§ **Dataset content**:
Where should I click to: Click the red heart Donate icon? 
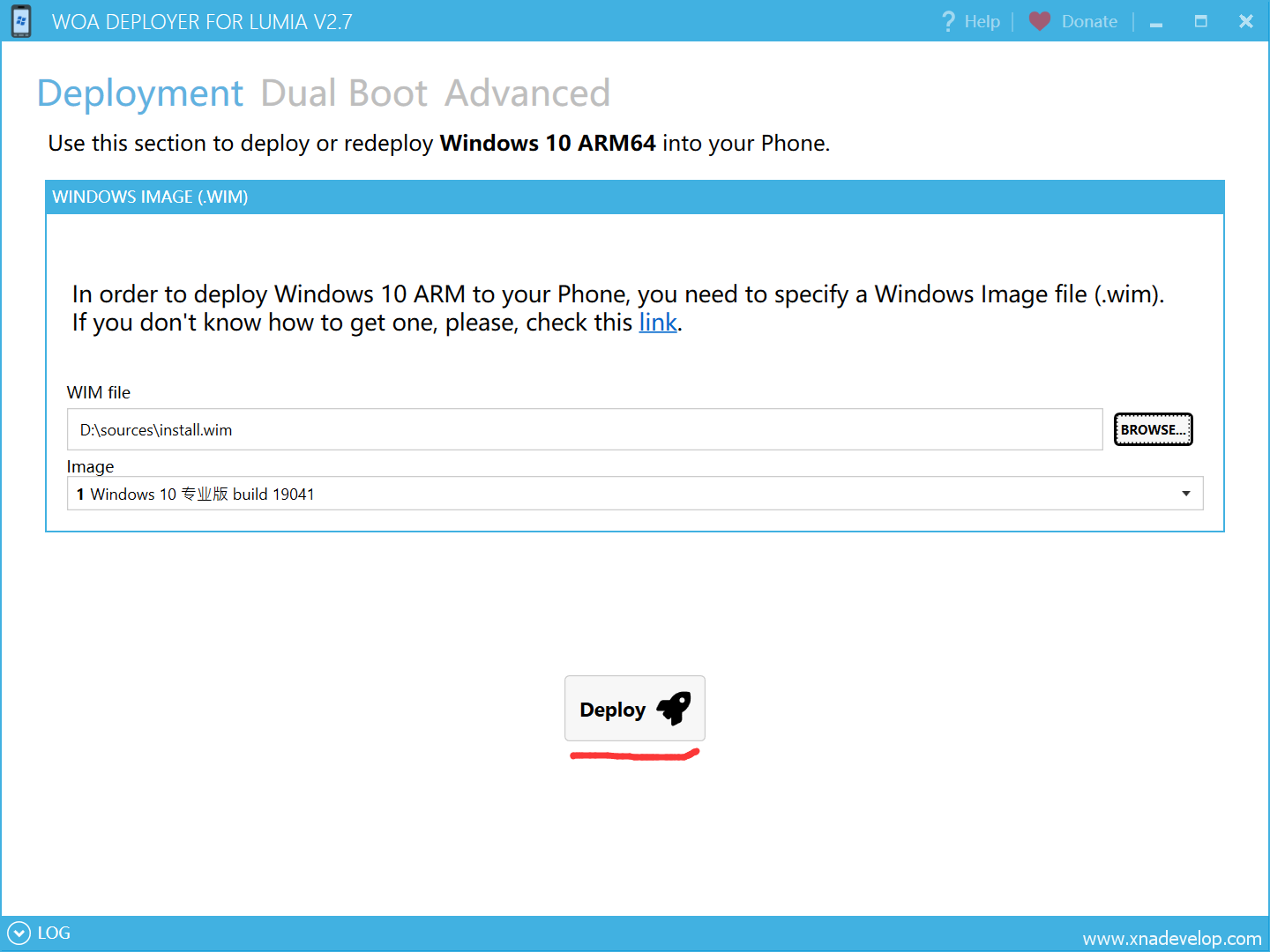[1040, 21]
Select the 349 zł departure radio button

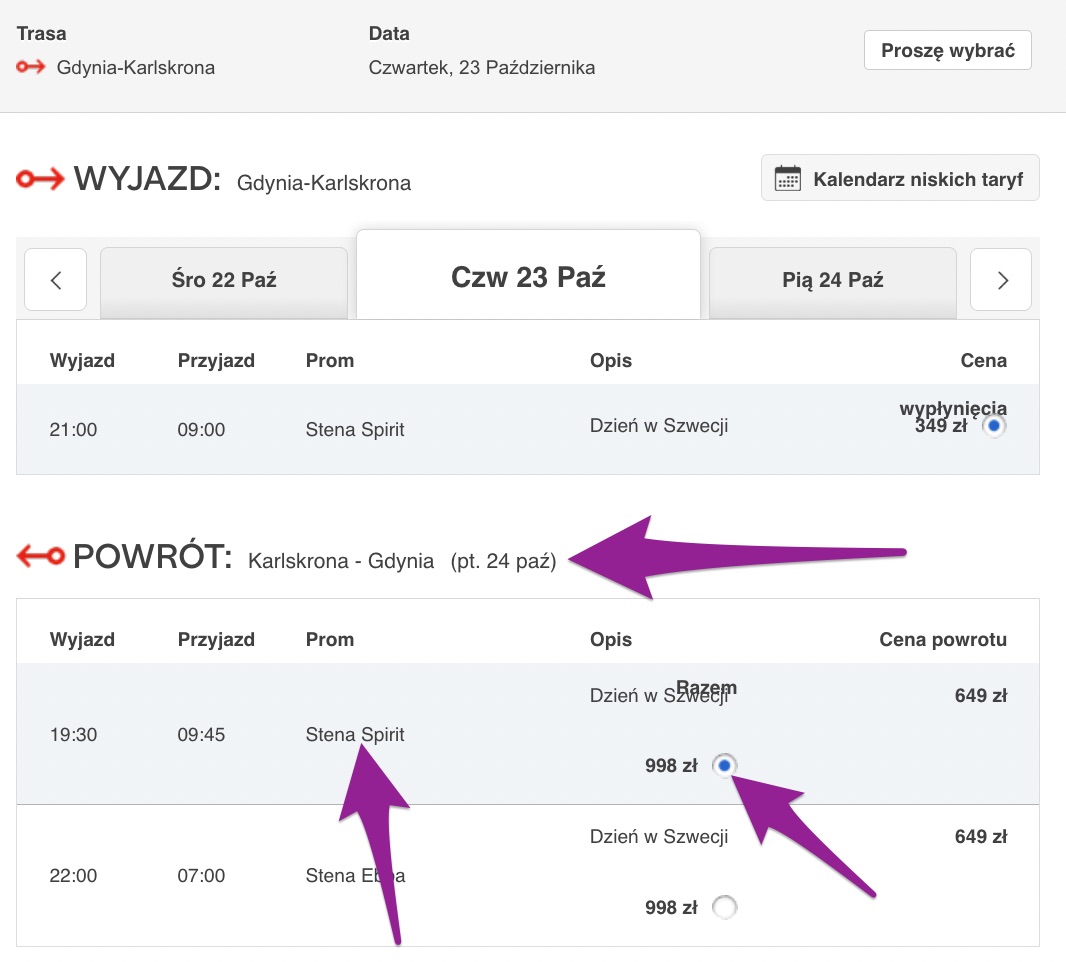(x=993, y=426)
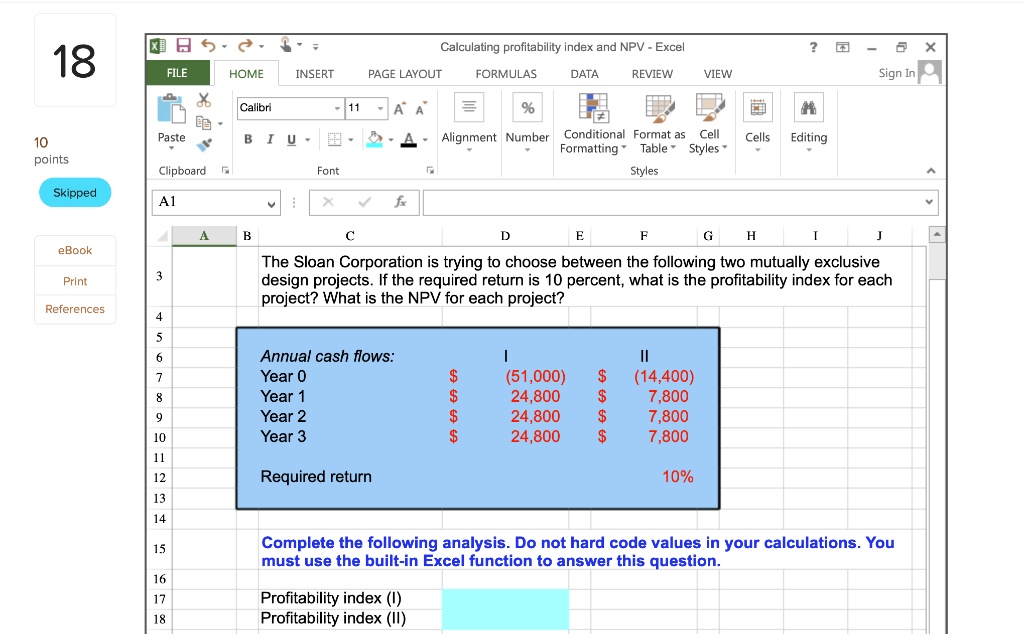1024x634 pixels.
Task: Click the Copy icon in Clipboard group
Action: click(x=203, y=122)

§ **Problem requirements**:
The data above must be written out again word for word, without its pictures.

§ **Finished exercise**:
Where should I click to: Click the red heart Donate icon? 
[1040, 21]
Select the 349 zł departure radio button

(x=993, y=426)
1024x634 pixels.
Task: Click the Copy icon in Clipboard group
Action: click(x=203, y=122)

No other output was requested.